━━━ Dataset records
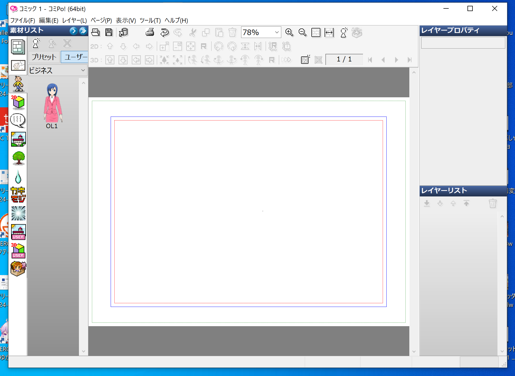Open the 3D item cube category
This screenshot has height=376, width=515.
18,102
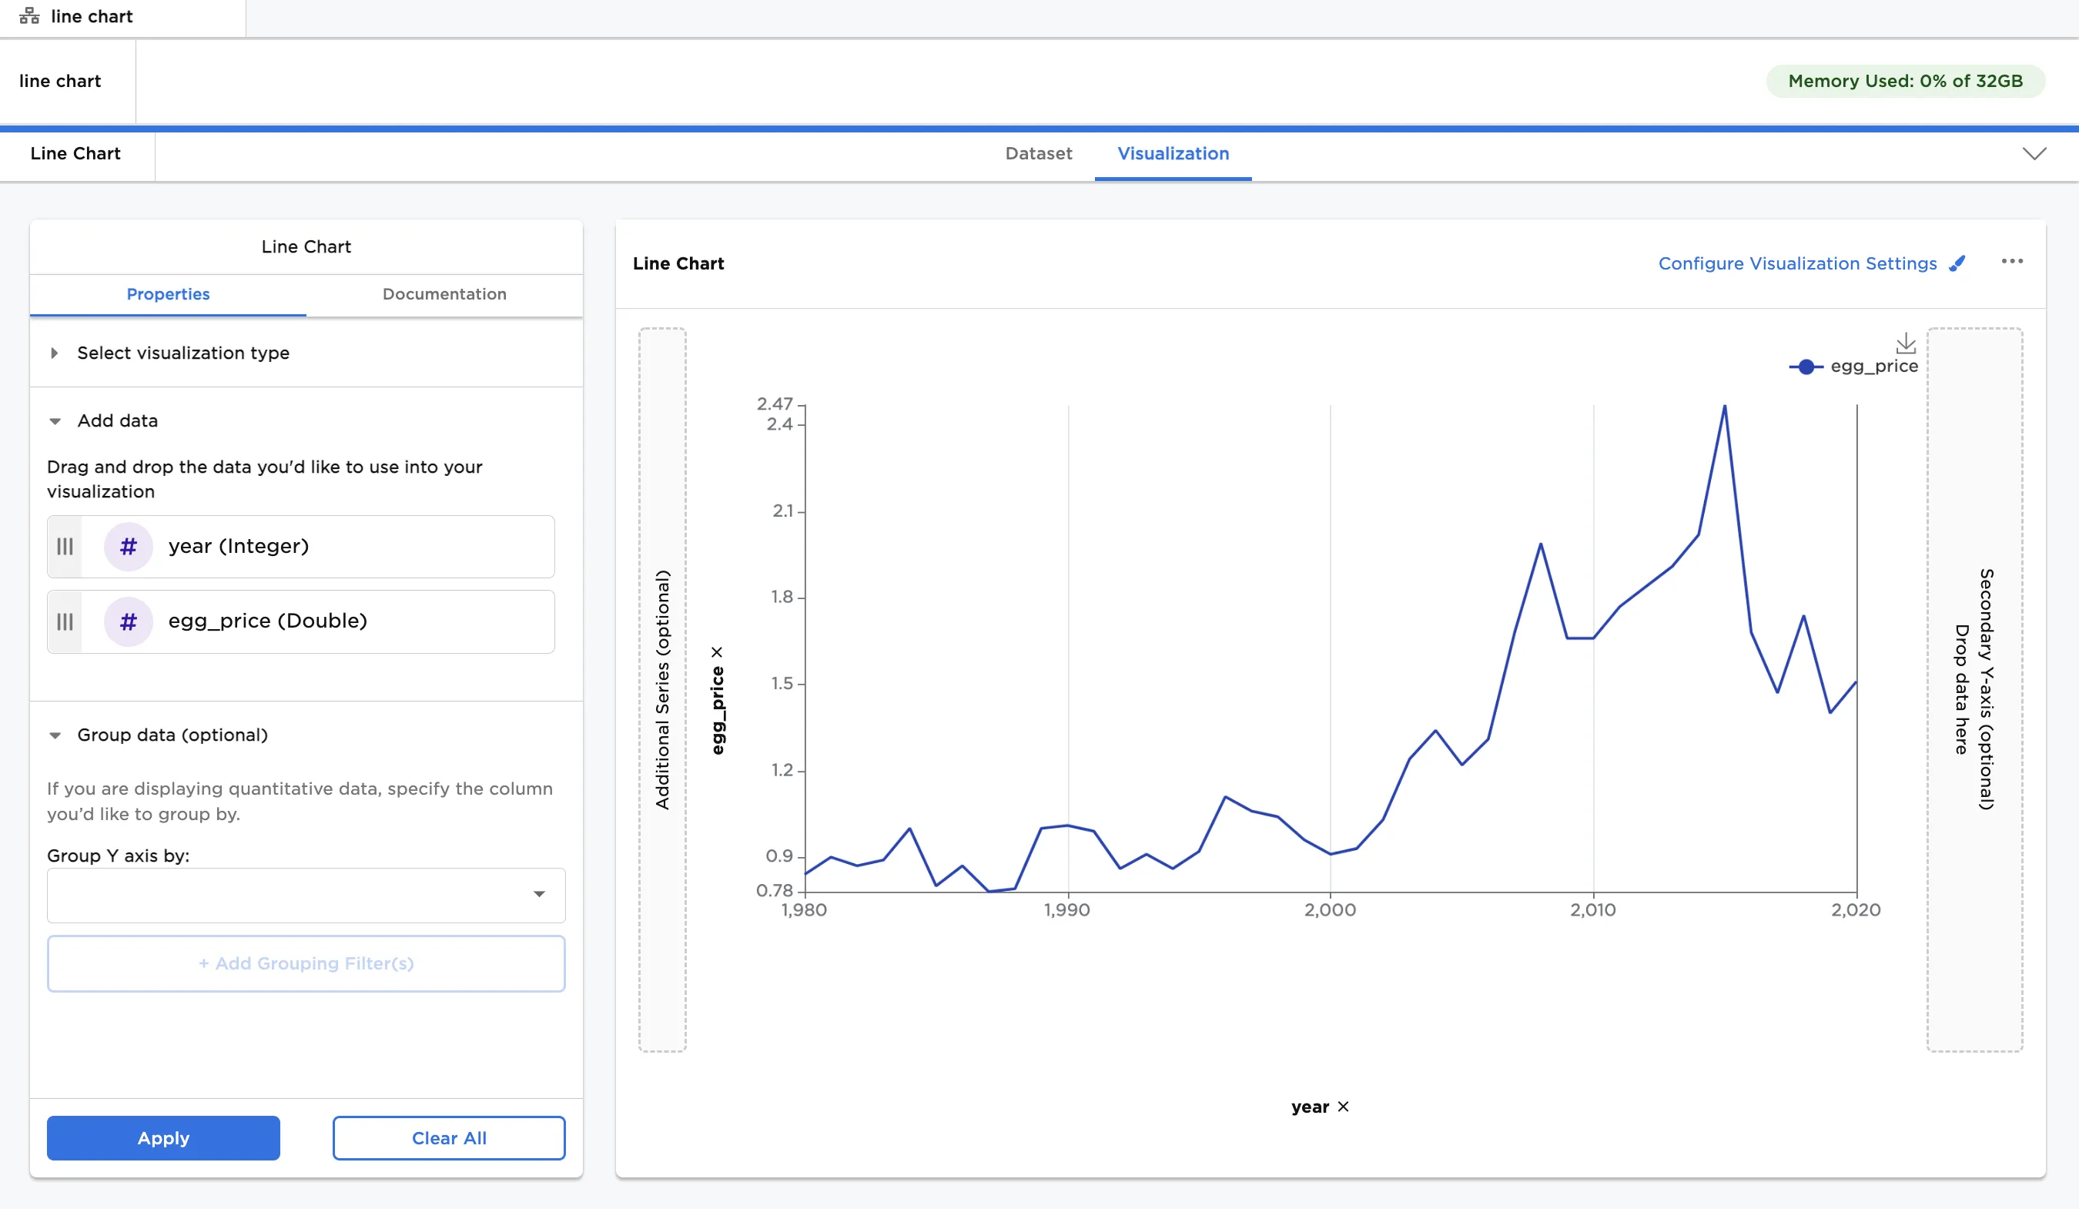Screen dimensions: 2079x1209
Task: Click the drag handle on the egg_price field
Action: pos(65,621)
━━━━━━
━━━ Dataset records
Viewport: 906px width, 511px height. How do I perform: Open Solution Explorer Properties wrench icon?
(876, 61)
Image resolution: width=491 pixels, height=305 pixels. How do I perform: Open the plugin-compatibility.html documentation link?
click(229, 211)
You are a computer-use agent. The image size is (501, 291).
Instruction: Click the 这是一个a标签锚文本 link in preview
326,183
━━━━━━
━━━ Dataset records
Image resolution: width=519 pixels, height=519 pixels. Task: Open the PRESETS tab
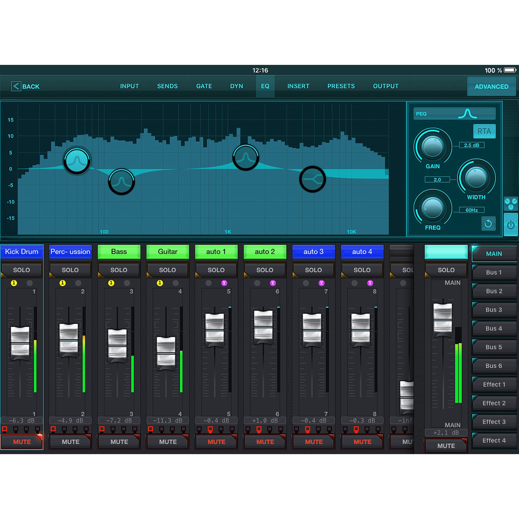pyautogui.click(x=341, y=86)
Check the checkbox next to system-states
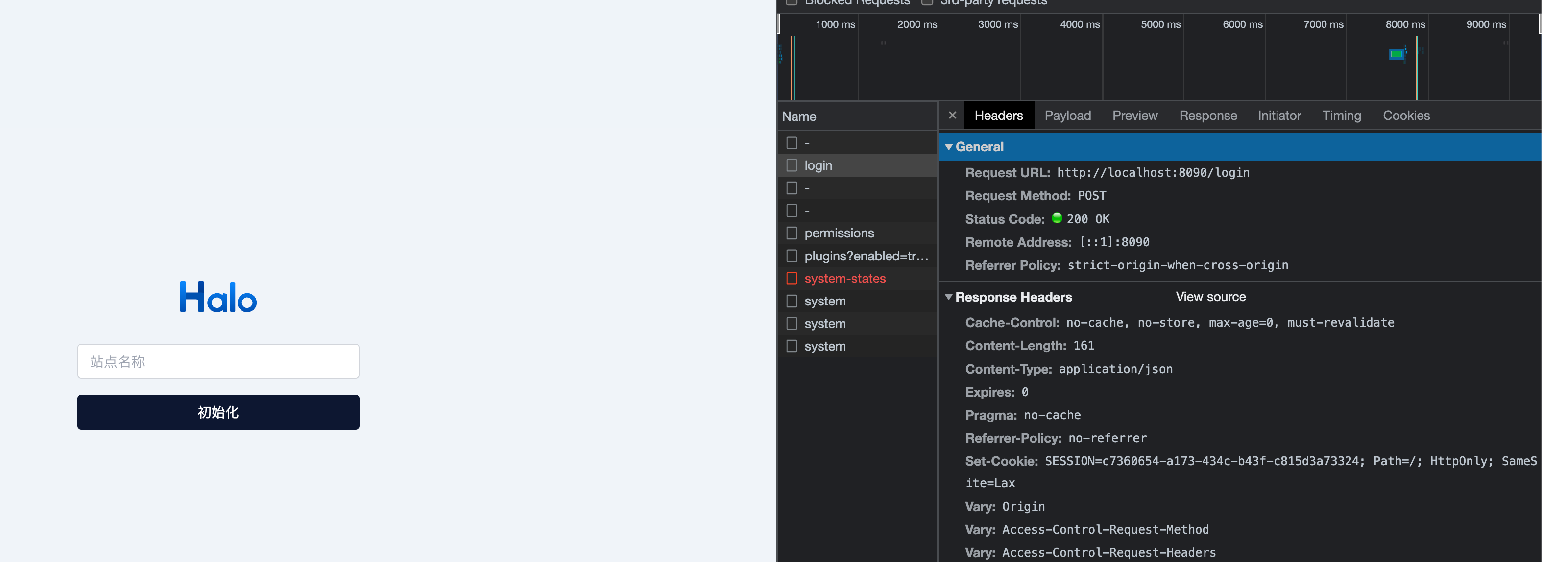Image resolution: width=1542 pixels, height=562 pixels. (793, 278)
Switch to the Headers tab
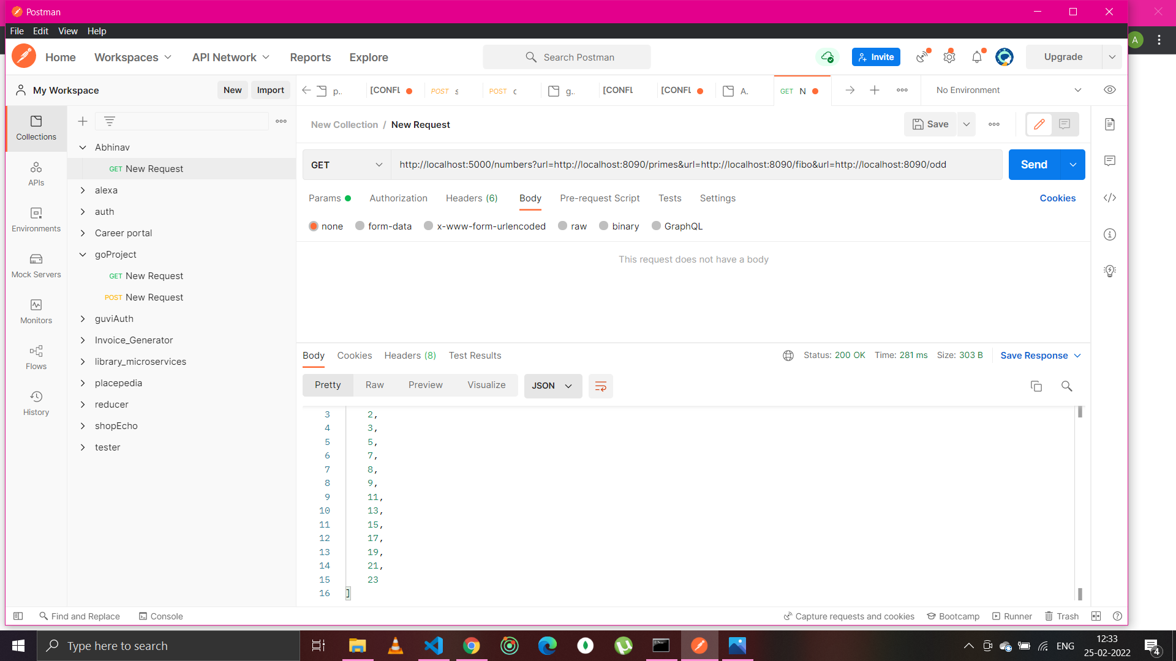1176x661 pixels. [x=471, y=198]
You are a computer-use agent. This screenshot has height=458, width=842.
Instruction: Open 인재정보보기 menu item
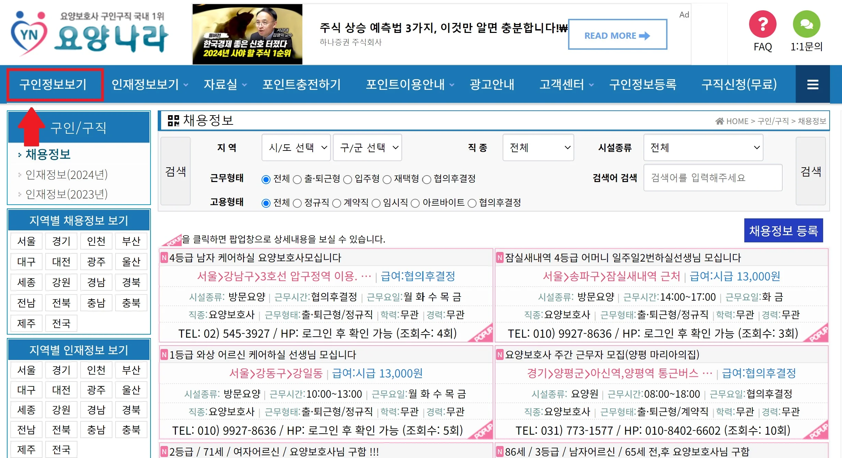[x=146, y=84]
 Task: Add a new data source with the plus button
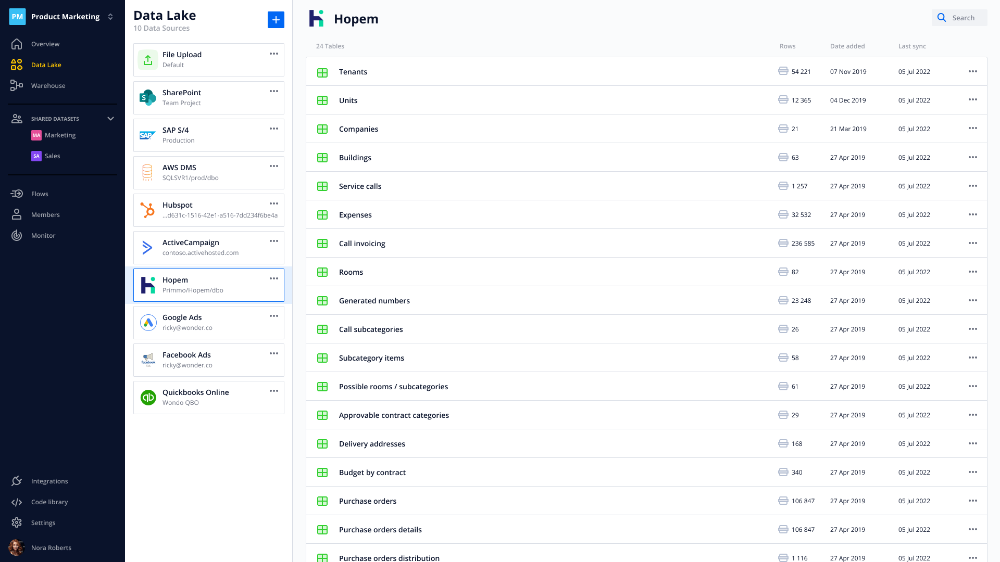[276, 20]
━━━━━━
Your answer should consist of the lines above that hold the word "agent", copied exactly.

You are a computer-use agent. The image size is (501, 291).
You are a computer-use agent. This screenshot has height=458, width=842.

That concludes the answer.